Seconds ago I got this running and haven't yet fully understood what I've just done but the results are exactly what I need and this is going to be great.

Basically, in Django you have views like this:

def _render(template, data, request):
   return render_to_response(template, data,
             context_instance=RequestContext(request))

@login_required
def club_page(request, year):
   variable1 = year / 4
   variable2 = variable1 * 2
   return _render("foo.html", locals(), request)

Now in my unit tests I don't want to have to call the view function and then have to dissect the resulting HTML just to figure out if the view function prepared the correct variables. So, here's my solution to this problem:

In 'test_views.py':

from my_app.views import club_page

# mutable globals for capturing the traffic through _render
snatched_templates = []
snatched_data = []
snatched_requests = []
def _fake_render(template, data, request):
   snatched_templates.append(template)
   snatched_data.append(data)
   snatched_requests.append(request)
   return render_to_response(template, data,
             context_instance=RequestContext(request))

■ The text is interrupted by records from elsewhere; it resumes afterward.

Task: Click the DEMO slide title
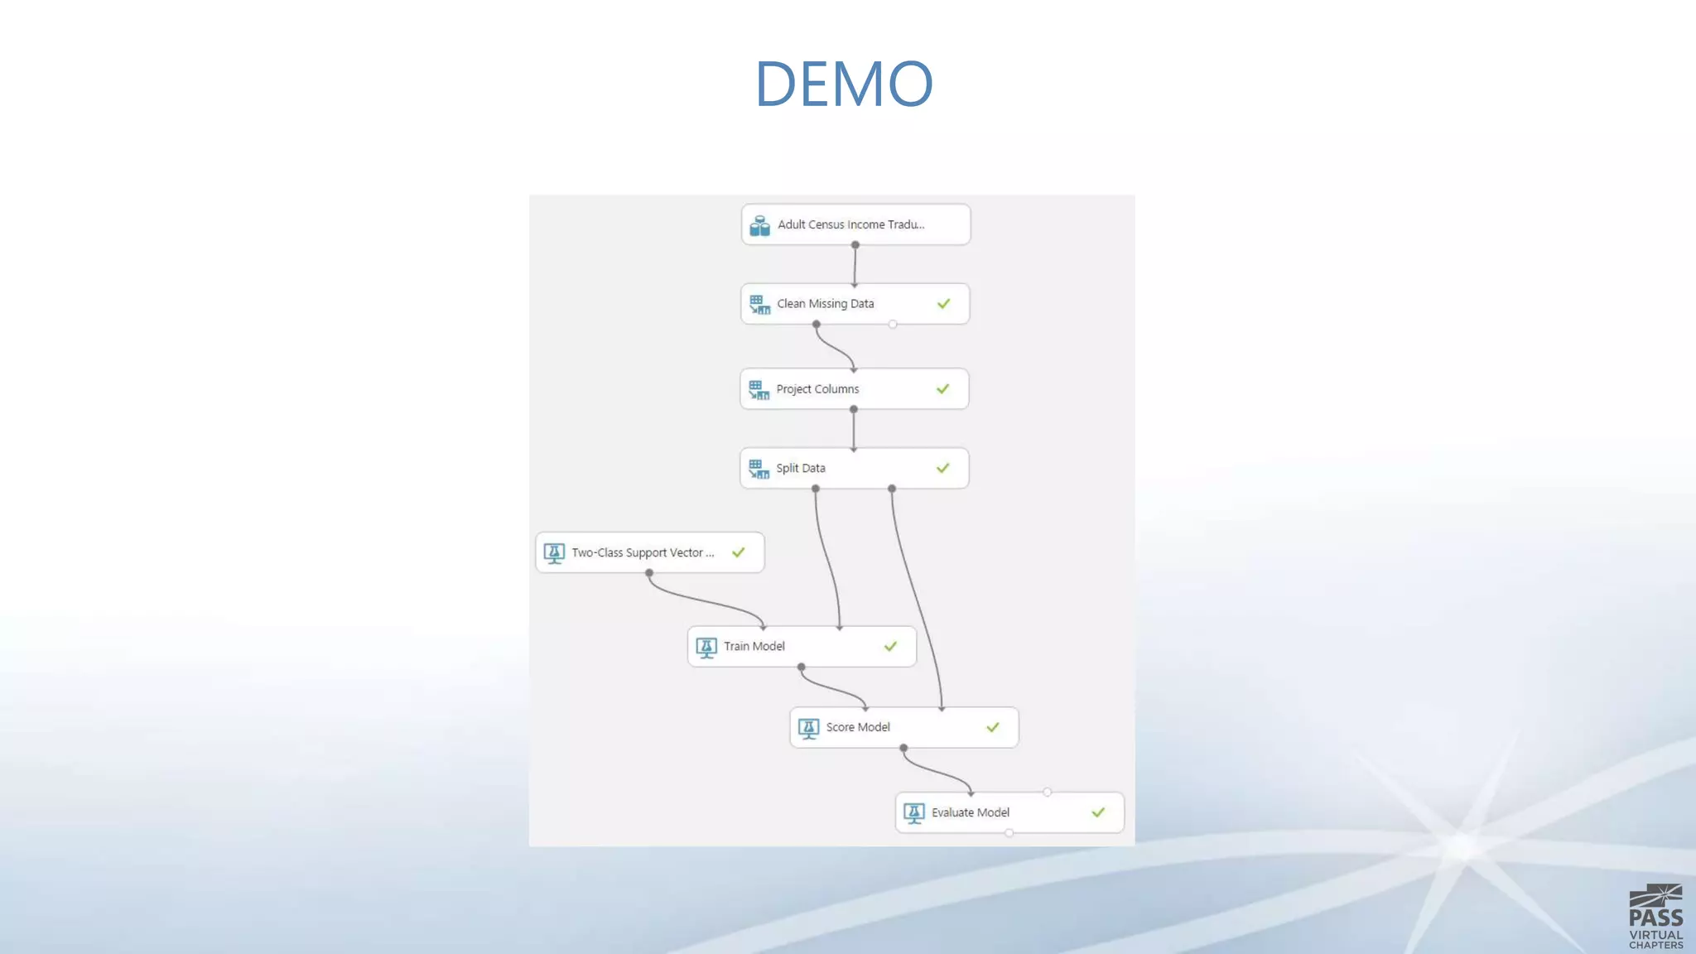click(x=844, y=84)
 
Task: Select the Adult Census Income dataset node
click(x=855, y=224)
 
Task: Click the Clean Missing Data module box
click(x=855, y=304)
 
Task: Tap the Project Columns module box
click(x=854, y=389)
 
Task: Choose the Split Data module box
click(x=854, y=468)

class FakeRequest(object):
   def __init__(self, get=None, post=None, user=None):
       self.get = get
       self.post = post
       self.user = user

   def GET(self):
       return self.get

   def POST(self):
       return self.post

class ViewsTestCase(unittest.TestCase):
   def test_club_page(self):

        # add a test user
       from django.contrib.auth.models import User
       user = User.objects.create_user(username='t', password='t', 
                email='t@t.com')

       # prepare a request 
       request = FakeRequest(user=staff)

       from my_app import views
       views._render = _fake_render

       response = club_day_page(request, 'fool', 2004)
       assert response.count('</html>')
       assert snatched_data[-1]['variable2'] == 102

This isn't really something a novice test driven Django developer can just copy since I've scribbled this code as pseudo code. My code for my app is a bit more complicated than this but the principle is the same.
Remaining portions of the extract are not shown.